177 使用人たちの希望
「それはそうと、そろそろ交替の時間ですよ。こんなこと本人の前では絶対に言えませんが、コウゲツはもうお爺ちゃんですから……」
サクラがわざとらしく声を潜めて言った。コウゲツは年齢のわりに矍鑠としているが、今は明らかに疲労の色が濃く、いつ倒れてもおかしくない状態だった。そのためマリアは彼の負担を減らすため、いつもかなり早めに看病を交替している。
侯爵の看病をする決断をしたことも含めて、こうした一連のマリアの行動はサクラとコウゲツの胸を打ったようだ。主人である侯爵の命令とは関係なしに、今や彼ら自身がマリアと侯爵が結ばれることを願っているらしい。今日もまた看病に向かおうとするマリアにサクラが言う。
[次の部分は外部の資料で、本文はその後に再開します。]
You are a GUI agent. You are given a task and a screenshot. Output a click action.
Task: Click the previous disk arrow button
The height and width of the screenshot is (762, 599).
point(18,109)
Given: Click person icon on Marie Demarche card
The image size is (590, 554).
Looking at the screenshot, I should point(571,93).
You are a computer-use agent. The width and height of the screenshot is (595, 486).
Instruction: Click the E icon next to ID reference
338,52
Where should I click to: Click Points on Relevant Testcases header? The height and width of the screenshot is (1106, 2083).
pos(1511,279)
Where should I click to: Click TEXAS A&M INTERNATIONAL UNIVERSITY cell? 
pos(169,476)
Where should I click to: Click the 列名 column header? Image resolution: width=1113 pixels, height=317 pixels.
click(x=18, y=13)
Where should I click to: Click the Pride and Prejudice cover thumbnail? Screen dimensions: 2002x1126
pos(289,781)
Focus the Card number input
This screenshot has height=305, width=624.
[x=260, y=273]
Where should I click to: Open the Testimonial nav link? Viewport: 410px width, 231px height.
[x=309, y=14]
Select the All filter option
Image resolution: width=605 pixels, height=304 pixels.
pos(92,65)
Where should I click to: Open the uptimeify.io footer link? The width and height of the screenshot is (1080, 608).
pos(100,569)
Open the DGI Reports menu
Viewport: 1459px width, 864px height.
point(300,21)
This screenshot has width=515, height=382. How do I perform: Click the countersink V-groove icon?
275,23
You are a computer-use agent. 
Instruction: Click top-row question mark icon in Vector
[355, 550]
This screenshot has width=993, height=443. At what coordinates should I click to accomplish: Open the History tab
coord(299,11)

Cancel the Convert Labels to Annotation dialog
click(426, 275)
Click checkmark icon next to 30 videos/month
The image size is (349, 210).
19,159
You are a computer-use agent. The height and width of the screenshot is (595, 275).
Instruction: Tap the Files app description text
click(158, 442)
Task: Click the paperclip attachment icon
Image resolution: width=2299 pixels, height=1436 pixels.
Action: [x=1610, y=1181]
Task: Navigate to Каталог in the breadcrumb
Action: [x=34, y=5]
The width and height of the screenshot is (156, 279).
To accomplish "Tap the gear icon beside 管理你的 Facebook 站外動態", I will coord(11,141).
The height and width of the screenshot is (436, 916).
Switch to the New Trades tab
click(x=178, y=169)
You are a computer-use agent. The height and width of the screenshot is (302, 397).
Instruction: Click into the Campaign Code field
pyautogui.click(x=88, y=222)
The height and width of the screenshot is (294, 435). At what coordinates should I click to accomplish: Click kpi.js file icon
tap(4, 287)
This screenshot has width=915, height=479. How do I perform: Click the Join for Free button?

「マリア様がこうして残ってくださって、私たちは本当に感謝しています。ご主人様が治っても、このままここにいてください」
マリアはそっとため息をついて、はっきりと断った。
「何度もお伝えしていますが、それはできません。侯爵様が治ったら、私は婚約者を探しにいかないと……。それでは、そろそろコウゲツさんと交替してきますね」
主人が主人なら、その使用人も折れない心をもっているのだろうか。もはやこの応酬はルーティンと化している。
一方で断ることが苦手なマリアは、心に細かい鑢をかけられたような疲労に見舞われていた。彼女はこの場に居たくなくて、そそくさと侯爵の看病へと向かうのだった。